**Фрагмент страницы:**
Выбрать главу

Уже дома разгорается спор. Я убежден, что Оскар не прав. Зачем нам пустырь? Разрешили выставку в Измайлове. Если замыслили провокацию, пусть устраивают ее в парке. Выходить на пустырь — давать врагам козыри. Наверняка скажут, что им не выставка нужна, а скандал. Просили Измайловский парк? Так чего ж их понесло на пустырь?

Все поддержали меня, но Оскар был неумолим:

— Вы в парк, а я один на пустырь!

Оба много ночей не спавшие, оба издерганные, мучаем друг друга. Оскар твердит:

— Я иду на пустырь!

— Ты же не понимаешь, что одного тебя мы туда не пустим. И Сашка, и Надя, и я пойдем с тобой. Нас заберут, и выставка сорвется.

— Если пойдем и ты, и я, то все пойдут за нами. Пойдут на пустырь.

— Но какое ты имеешь право вести людей на плаху?

На лице его злость.

— Имею право!

— Какое?

— А что сделали с Гумилевым? Убили. А что сделали с Мандельштамом? Убили.

— Ну и что?

— Ничего. Пустырь.

В соседней комнате — тишина. Немухин курит папиросу за папиросой. Тяпушкин вышагивает из угла в угол. Появляется Оскар в плаще и берете.

— Я еду к отцу Димитрию.

— Но это же восемьдесят километров!

— Сегодня вернусь, — подходит ко мне и чуть слышно говорит, — поступай как знаешь. Я за выставку, а не скандал.

Лихорадочно думаю, как все-таки быть со шкодинским приказом. Звоню ему:

— Если придет наш фотограф, ему позволят сфотографировать приказ?

— Д-да…

— Если к вам приедут иностранные корреспонденты, вы им покажете приказ?

**Задание:** Пожалуйста, перескажите фрагмент о споре из-за пустыря в двух предложениях. Приведённые далее строки никак не связаны с этим фрагментом.

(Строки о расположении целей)
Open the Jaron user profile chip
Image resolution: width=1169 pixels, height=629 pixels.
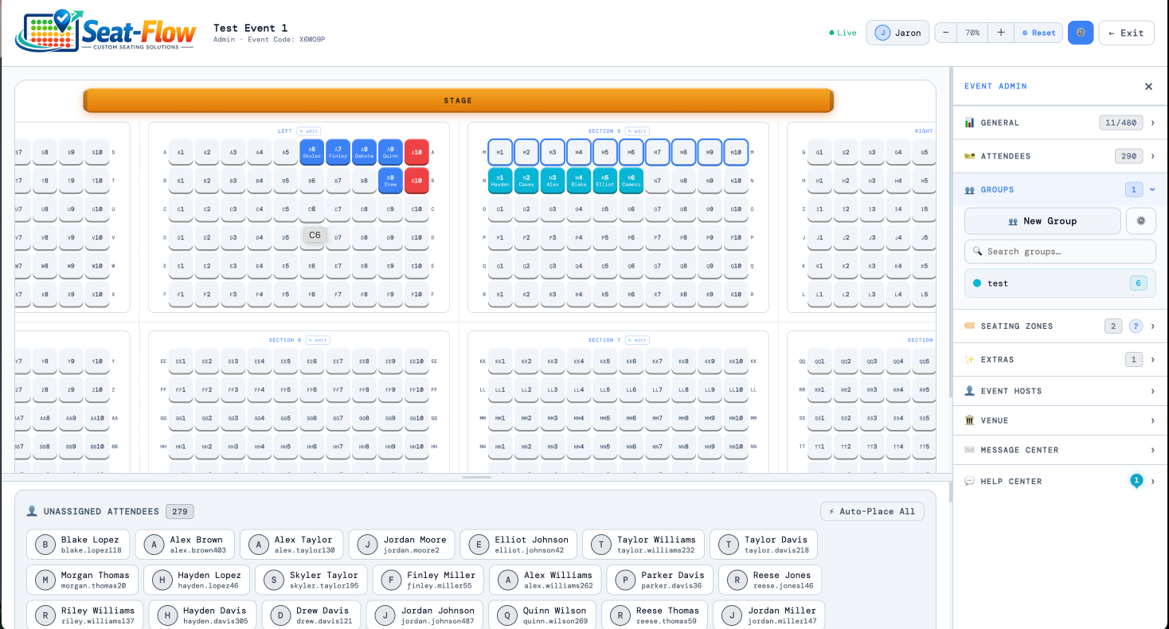[897, 33]
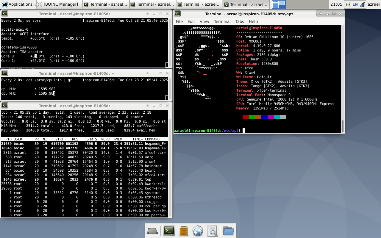The image size is (381, 238).
Task: Open the Applications menu in the top panel
Action: click(17, 4)
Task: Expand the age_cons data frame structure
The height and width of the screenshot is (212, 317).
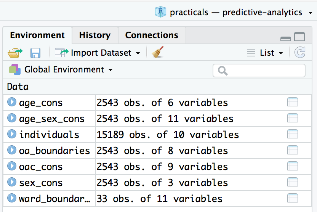Action: 12,102
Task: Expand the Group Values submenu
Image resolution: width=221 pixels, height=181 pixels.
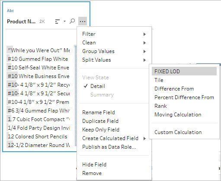Action: 114,51
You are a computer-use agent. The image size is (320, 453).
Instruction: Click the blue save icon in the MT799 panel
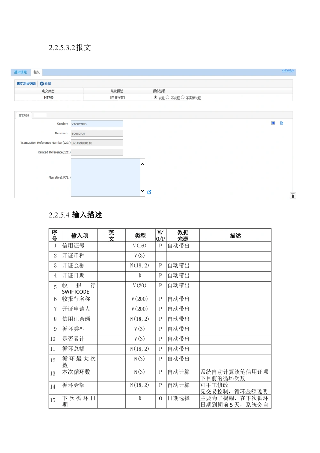(x=273, y=123)
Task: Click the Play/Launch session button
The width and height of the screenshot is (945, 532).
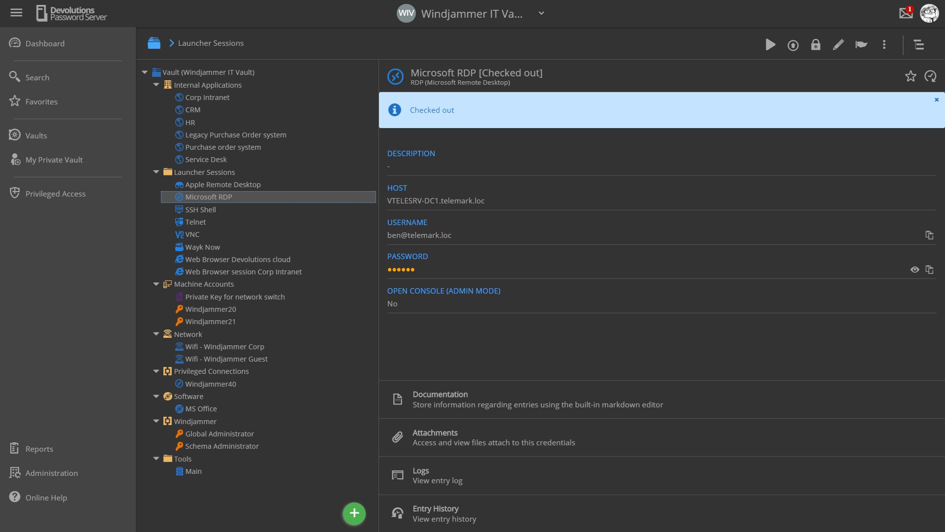Action: [770, 44]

**Ответ на задание:** Рассказчик убеждает Оскара, что раз выставку разрешили в Измайлове, выход на пустырь лишь даст врагам козыри, но Оскар, напоминая, что Гумилева и Мандельштама убили, настаивает на пустыре. Затем Оскар уезжает к отцу Димитрию, тихо сказав напоследок, что он за выставку, а не за скандал.